Endülüs’ün Başkenti Sevilla

Last Updated on 2 March 2024 by TT

Endülüs’ün Başkenti Sevilla

Endülüs’ün Başkenti Sevilla; Sevilla (İspanyolca’da Seviyya şeklinde okunur), İspanya’nın Endülüs Özerk Bölgesi’nin başkenti ve aynı zamanda en büyük kentidir. Şehrin merkez nüfusu 710.000, il nüfusu ise 1.750.000‘dir. Sevilla, tüm İspanya’da etkisini göreceğiniz Endülüs tarzı yaşamın en yoğun yaşandığı kenttir. Aynı zamanda tüm Endülüs Bölgesi’nin sanat, kültür ve ekonomi merkezidir. Tarihte bölgeye yerleşen Romalılar şehre Betis adını vermiştir. Real Betis Futbol Kulübü’nün ismi de bu eski yerleşimden gelir.

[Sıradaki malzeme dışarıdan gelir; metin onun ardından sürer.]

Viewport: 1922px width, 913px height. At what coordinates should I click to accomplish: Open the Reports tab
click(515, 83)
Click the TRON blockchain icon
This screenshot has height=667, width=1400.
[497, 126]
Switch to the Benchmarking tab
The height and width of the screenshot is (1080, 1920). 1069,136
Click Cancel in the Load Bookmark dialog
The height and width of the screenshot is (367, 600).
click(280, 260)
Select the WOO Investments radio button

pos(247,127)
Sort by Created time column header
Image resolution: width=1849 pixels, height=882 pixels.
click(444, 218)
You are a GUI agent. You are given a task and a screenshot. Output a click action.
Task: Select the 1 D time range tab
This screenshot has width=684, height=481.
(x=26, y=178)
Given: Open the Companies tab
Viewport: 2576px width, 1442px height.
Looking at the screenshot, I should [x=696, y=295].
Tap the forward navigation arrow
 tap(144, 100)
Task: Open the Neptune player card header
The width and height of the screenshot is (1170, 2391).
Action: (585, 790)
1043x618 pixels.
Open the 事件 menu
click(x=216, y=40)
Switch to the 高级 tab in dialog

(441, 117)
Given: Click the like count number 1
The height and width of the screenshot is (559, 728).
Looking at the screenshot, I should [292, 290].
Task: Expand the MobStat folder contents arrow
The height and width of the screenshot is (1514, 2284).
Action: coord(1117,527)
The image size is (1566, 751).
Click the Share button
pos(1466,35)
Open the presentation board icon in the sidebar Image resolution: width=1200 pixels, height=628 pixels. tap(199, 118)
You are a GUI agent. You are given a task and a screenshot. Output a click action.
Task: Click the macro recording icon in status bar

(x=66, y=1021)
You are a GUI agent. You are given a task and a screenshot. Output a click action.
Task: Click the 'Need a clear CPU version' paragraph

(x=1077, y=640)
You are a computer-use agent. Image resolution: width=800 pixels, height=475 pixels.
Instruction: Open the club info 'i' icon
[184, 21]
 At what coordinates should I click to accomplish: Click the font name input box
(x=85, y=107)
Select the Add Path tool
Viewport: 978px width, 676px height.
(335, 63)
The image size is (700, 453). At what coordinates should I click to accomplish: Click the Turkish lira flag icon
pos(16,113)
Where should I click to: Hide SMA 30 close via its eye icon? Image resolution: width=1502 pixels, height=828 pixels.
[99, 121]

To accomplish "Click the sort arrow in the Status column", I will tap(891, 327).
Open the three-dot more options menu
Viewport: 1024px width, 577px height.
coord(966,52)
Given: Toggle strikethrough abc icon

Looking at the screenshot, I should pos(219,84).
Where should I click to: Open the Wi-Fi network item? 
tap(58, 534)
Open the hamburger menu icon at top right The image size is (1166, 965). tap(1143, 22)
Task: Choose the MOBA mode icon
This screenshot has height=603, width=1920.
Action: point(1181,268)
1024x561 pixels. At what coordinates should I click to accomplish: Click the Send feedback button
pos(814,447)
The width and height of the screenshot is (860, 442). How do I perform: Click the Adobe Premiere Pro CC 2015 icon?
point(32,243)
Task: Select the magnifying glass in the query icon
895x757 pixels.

Sevilla güzel bir şehir midir?

Sevilla, İspanya’nın keşifler çağının altın şehridir. 1992 yılındaki Expo Dünya Ticaret Fuarı ile şehir tekrar eski itibarını geri kazanmıştır. Burası çapkınlığı ile dillere destan Kont Don Juan’ın, yürek yakan, baştan çıkaran Carmen’in yaşadığı, Kristof Kolomb’un seferlerine çıktığı ve mezarının bulunduğu…Cervantes’in ünlü Don Kişot romanını yazdığı şehirdir.

endülüsün en güzel şehri sevilla; feria de abril
Nisan Panayırı ve Sevilla sokakları

Semana Santa ve Feria de Abril

Sevilla, İspanya’nın diğer şehirlerine göre çok daha derinden kutlanan paskalya (Semana Santa) haftası, Nisan sonundaki dünyada bir örneği daha olmayan ünlü Feria de Abril Panayırı, boğa güreşleri, İspanya’nın en iyi flamenko dansçıları, geleneksel tapas barları ve modayı takip eden hip gençleri ve şehre güzellik katan Quadalquivir Nehri ile diğer İspanyol şehirlerinden oldukça farklıdır. Sevilla, Ortaçağ’dan kalma dolambaçlı sokakları, göz kamaştırıcı sarı-beyaz renkli yapıları, portakal çiçeği kokulu avluları ve minik meydanları ile tüm Endülüs şehirlerinden daha fazla Endülüs’tür.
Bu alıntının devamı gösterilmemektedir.